Il sogno della fantasia. (vedere il mondo comune in modo non comune).



La sorgente del fantastico ordinario è materiale, esterna, obiettiva. Dall’anima stessa degli uomini, ho immaginato di farli pensare e sentire in modo eccezionale davanti a fatti ordinari. Invece di condurli in mezzo a peripezie bizzarre, in mondi non mai veduti, in mezzo ad avvenimenti incredibili, li ho posti davanti a fatti della loro vita ordinaria, quotidiana, comune, ed ho fatto scoprire a loro stessi, tutto quello che c’è in essa di misterioso, di grottesco, di terribile.
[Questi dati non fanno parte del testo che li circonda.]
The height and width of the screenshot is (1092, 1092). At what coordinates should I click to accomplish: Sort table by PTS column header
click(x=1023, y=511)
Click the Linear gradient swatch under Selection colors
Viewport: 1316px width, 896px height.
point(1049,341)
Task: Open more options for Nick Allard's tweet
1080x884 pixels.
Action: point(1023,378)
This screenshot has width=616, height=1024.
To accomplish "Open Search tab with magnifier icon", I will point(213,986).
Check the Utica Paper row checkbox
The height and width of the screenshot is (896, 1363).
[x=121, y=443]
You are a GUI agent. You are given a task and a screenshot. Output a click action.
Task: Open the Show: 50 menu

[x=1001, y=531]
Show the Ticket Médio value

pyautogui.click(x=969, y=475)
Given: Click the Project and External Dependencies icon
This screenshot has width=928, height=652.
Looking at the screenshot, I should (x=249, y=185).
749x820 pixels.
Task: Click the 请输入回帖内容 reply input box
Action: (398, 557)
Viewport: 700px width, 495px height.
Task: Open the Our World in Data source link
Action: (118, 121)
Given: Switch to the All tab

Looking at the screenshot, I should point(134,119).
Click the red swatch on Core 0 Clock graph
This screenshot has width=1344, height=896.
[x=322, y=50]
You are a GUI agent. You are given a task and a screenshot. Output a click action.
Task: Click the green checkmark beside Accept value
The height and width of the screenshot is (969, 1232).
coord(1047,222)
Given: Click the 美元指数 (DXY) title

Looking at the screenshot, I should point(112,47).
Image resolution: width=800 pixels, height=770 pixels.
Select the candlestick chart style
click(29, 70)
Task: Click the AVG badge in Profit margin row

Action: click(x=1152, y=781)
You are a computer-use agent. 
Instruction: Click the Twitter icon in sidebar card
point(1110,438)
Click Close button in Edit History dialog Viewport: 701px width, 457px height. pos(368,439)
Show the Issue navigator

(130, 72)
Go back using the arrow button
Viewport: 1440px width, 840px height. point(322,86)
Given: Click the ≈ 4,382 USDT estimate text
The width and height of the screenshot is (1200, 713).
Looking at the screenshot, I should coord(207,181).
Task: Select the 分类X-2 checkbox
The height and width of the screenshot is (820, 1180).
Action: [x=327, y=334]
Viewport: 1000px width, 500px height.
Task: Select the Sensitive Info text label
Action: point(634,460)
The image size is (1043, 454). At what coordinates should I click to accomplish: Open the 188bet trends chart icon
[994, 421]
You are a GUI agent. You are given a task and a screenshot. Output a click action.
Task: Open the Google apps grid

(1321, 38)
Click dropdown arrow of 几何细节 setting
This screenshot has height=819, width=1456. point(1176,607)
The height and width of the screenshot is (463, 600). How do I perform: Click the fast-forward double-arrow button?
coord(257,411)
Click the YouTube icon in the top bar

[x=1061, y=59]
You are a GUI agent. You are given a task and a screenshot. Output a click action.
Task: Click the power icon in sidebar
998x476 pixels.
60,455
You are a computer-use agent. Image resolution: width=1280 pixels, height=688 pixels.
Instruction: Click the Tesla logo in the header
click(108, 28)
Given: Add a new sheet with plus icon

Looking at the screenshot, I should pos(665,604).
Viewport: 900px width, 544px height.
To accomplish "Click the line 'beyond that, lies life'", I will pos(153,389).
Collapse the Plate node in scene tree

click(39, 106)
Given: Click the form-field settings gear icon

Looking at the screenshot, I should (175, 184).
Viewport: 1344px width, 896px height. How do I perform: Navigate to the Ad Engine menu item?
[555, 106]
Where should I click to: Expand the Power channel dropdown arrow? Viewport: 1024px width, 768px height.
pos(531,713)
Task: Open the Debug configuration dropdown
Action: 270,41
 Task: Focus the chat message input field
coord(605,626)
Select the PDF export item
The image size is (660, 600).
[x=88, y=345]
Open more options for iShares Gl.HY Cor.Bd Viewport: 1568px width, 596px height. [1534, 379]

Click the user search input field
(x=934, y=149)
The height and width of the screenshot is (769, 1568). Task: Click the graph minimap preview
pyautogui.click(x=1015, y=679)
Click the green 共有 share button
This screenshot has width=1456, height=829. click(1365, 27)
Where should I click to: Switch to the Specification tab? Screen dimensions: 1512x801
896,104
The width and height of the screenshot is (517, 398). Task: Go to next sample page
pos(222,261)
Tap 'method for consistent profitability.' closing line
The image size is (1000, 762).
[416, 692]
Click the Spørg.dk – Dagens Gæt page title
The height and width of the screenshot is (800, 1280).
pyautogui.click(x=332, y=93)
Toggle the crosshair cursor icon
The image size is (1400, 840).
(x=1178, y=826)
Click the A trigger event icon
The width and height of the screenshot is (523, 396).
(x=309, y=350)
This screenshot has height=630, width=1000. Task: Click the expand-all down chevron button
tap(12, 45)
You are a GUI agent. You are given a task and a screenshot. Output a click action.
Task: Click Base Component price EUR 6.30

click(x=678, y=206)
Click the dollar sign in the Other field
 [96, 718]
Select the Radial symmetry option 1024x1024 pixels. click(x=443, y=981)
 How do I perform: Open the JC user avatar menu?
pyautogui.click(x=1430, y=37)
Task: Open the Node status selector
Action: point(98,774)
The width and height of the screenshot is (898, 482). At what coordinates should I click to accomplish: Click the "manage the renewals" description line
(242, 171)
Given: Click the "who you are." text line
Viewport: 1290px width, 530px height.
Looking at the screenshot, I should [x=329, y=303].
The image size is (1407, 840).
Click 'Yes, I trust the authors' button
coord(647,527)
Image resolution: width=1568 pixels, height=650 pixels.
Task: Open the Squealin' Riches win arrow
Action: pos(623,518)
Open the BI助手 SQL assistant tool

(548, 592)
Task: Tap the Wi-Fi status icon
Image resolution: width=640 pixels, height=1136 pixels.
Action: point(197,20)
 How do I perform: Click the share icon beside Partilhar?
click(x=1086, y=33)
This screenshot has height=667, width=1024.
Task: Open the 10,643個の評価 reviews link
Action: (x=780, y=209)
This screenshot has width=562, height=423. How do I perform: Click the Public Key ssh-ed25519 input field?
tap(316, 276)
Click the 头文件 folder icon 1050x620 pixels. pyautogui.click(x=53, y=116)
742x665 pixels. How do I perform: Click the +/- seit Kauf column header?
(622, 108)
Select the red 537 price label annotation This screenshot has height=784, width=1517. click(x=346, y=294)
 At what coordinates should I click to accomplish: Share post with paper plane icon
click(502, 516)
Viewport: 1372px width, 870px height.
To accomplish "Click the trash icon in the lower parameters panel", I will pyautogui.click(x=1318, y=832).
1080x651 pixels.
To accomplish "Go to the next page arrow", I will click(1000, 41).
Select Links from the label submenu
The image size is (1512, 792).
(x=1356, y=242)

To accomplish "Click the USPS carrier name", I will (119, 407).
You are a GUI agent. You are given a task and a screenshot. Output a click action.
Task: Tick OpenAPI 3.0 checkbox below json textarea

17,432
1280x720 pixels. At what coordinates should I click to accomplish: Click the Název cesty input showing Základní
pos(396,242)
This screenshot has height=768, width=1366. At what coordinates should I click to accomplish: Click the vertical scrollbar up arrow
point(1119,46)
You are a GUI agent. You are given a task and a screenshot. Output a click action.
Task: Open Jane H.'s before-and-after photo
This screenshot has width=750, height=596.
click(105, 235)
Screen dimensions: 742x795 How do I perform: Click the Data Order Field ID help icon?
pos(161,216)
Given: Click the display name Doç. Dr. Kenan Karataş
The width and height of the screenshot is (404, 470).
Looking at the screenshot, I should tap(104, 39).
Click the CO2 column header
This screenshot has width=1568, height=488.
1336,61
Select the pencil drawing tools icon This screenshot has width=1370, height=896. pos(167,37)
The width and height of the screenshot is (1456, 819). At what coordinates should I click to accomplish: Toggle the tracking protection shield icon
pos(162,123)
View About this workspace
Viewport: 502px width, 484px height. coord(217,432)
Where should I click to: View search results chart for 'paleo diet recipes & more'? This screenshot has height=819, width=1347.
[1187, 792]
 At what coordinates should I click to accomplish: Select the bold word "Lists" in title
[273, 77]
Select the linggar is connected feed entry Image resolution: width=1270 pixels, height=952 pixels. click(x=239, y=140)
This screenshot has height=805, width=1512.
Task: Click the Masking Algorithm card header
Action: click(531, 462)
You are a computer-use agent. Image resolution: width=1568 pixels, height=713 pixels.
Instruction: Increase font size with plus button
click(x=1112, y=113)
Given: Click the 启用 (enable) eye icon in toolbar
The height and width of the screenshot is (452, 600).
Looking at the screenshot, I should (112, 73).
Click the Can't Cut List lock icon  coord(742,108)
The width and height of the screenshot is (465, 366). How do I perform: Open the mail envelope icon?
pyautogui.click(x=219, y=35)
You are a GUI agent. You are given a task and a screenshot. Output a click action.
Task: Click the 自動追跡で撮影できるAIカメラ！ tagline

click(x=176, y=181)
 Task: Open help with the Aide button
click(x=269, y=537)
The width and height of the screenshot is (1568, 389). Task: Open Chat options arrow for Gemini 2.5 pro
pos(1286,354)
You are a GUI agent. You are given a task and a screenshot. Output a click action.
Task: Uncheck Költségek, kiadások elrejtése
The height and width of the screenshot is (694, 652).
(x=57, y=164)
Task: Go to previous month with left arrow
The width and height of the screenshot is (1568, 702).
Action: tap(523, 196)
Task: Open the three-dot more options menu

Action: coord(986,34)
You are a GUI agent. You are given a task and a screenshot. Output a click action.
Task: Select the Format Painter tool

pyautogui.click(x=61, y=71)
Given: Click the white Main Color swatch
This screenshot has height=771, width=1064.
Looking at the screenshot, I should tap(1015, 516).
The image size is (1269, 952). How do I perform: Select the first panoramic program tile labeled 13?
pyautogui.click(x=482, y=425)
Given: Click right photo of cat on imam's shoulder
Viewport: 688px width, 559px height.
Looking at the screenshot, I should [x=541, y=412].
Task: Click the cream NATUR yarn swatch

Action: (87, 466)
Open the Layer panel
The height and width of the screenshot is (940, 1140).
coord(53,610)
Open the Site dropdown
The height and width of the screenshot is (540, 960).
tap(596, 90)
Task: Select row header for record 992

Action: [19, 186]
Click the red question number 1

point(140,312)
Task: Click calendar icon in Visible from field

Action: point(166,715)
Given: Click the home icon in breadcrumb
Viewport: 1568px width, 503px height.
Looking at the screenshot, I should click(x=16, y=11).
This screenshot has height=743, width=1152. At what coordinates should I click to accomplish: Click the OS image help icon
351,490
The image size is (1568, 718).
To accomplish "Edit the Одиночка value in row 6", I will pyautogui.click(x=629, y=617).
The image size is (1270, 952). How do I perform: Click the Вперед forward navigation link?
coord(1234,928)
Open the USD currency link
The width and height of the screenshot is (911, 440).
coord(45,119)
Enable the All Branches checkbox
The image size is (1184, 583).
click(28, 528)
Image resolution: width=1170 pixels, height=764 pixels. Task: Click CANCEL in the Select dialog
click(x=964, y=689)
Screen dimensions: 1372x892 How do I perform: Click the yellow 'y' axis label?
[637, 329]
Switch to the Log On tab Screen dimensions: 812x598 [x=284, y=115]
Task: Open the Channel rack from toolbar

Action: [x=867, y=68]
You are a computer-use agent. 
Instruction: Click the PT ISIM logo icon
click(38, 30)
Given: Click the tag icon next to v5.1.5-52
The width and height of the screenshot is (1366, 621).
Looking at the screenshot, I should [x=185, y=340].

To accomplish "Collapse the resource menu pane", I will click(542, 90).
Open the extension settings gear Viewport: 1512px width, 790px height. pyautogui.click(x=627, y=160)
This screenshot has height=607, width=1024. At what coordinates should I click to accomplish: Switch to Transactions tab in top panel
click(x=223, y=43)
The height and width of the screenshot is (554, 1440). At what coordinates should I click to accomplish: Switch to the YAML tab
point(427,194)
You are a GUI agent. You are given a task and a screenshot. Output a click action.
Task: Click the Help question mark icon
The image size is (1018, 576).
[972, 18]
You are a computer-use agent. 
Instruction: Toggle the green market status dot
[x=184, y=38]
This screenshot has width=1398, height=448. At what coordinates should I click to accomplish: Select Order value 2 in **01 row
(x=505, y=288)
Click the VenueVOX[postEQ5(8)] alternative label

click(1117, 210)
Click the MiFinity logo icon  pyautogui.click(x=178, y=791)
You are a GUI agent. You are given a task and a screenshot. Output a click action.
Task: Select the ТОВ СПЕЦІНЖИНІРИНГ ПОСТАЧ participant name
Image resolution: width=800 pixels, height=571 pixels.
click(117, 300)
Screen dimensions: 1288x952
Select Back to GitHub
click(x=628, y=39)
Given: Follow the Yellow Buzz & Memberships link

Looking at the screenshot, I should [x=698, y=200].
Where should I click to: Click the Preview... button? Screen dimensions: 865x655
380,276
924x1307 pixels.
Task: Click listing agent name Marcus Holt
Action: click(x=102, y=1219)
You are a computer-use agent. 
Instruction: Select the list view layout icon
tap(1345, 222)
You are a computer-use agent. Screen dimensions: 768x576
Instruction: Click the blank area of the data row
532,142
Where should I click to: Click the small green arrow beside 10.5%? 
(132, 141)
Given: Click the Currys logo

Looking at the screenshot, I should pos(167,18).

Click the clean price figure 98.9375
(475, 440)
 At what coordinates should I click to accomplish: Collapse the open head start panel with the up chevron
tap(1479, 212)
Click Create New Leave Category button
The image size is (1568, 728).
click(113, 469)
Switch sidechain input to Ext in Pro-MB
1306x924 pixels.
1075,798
Ho messo degli uomini con una coscienza più acuta e più vasta, con un senso più raffinato e insieme quasi ingenuamente puerile, in mezzo alla loro stessa esistenza, in faccia al loro stesso mondo. Noi siamo abituati a questa esistenza e a questo mondo e non ne sappiamo più vedere le ombre, gli abissi, gli enigmi, le tragedie e ci vogliono ormai degli spiriti straordinari per scoprire i segreti delle cose ordinarie. Vedere il mondo comune in modo non comune: ecco il sogno della fantasia.
(Giovanni Papini – “Il tragico quotidiano” 1906).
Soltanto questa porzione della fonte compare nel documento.